Poster
GUIOdyssey: A Comprehensive Dataset for Cross-App GUI Navigation on Mobile Devices
Quanfeng Lu · Wenqi Shao · Zitao Liu · Lingxiao Du · Fanqing Meng · Boxuan Li · Botong Chen · Siyuan Huang · Kaipeng Zhang · Ping Luo
Autonomous Graphical User Interface (GUI) navigation agents can enhance user experience in communication, entertainment, and productivity by streamlining workflows and reducing manual intervention. However, prior GUI agents often trained with datasets comprising tasks that can be completed within a single app, leading to poor performance in cross-app navigation. To address this problem, we present GUIOdyssey, a comprehensive dataset for cross-app mobile GUI navigation.

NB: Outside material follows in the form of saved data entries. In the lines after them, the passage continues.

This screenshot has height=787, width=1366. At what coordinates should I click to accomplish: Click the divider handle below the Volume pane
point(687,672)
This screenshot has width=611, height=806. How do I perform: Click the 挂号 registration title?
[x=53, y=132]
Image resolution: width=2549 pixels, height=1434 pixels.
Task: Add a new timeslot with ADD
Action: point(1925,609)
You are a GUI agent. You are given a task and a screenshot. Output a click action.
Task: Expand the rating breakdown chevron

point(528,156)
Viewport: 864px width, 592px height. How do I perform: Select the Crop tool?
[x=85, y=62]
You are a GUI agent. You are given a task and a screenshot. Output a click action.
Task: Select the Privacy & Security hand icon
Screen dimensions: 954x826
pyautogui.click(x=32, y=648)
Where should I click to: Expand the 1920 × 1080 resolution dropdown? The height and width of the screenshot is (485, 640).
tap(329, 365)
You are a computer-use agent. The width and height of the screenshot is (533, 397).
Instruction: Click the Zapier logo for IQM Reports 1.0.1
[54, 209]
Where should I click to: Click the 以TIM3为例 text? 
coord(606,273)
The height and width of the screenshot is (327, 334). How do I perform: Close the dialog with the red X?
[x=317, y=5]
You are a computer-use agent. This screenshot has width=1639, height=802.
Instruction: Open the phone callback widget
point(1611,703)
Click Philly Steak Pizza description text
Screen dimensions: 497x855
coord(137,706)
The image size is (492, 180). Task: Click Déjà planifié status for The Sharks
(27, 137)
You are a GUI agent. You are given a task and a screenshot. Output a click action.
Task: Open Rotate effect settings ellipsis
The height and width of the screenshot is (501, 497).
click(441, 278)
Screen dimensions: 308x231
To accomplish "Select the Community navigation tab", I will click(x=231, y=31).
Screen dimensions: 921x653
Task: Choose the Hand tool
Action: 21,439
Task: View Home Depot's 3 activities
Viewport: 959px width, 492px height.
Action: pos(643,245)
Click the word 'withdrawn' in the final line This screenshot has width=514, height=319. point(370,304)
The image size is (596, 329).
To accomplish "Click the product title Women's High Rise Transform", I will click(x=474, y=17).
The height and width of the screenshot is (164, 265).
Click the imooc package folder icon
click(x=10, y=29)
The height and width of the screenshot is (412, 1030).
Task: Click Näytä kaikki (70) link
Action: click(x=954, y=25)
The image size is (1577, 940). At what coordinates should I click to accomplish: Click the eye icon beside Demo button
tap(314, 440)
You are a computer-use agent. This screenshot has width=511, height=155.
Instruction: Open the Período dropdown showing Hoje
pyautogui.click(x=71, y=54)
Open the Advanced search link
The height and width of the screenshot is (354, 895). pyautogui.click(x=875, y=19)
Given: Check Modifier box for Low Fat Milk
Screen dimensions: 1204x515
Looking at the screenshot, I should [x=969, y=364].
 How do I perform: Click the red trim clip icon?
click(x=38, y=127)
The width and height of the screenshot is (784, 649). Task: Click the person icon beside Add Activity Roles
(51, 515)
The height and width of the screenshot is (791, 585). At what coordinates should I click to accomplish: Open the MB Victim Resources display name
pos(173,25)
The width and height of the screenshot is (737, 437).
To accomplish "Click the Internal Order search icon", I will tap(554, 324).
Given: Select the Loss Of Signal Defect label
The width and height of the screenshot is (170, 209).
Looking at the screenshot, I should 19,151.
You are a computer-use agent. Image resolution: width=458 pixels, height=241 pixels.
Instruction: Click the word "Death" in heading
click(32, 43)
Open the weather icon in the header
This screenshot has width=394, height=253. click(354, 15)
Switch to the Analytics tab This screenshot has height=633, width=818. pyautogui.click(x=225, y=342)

GUIOdyssey comprises 8,334 episodes with an average of 15.3 steps per episode, covering 6 mobile devices, 212 distinct apps, and 1,357 app combinations. Each step is enriched with detailed semantic reasoning annotations, which aid the model in building cognitive processes and enhancing its reasoning abilities for complex cross-app tasks. Building on GUIOdyssey, we develop OdysseyAgent, an exploratory multimodal agent for long-step cross-app navigation equipped with a history resampler module that efficiently attends to historical screenshot tokens, balancing performance and inference speed. Extensive experiments conducted in both in-domain and out-of-domain scenarios validate the effectiveness of our approach. Moreover, we demonstrate that historial information involving actions, screenshots and context in our dataset can significantly enhances OdysseyAgent's performance on complex cross-app tasks.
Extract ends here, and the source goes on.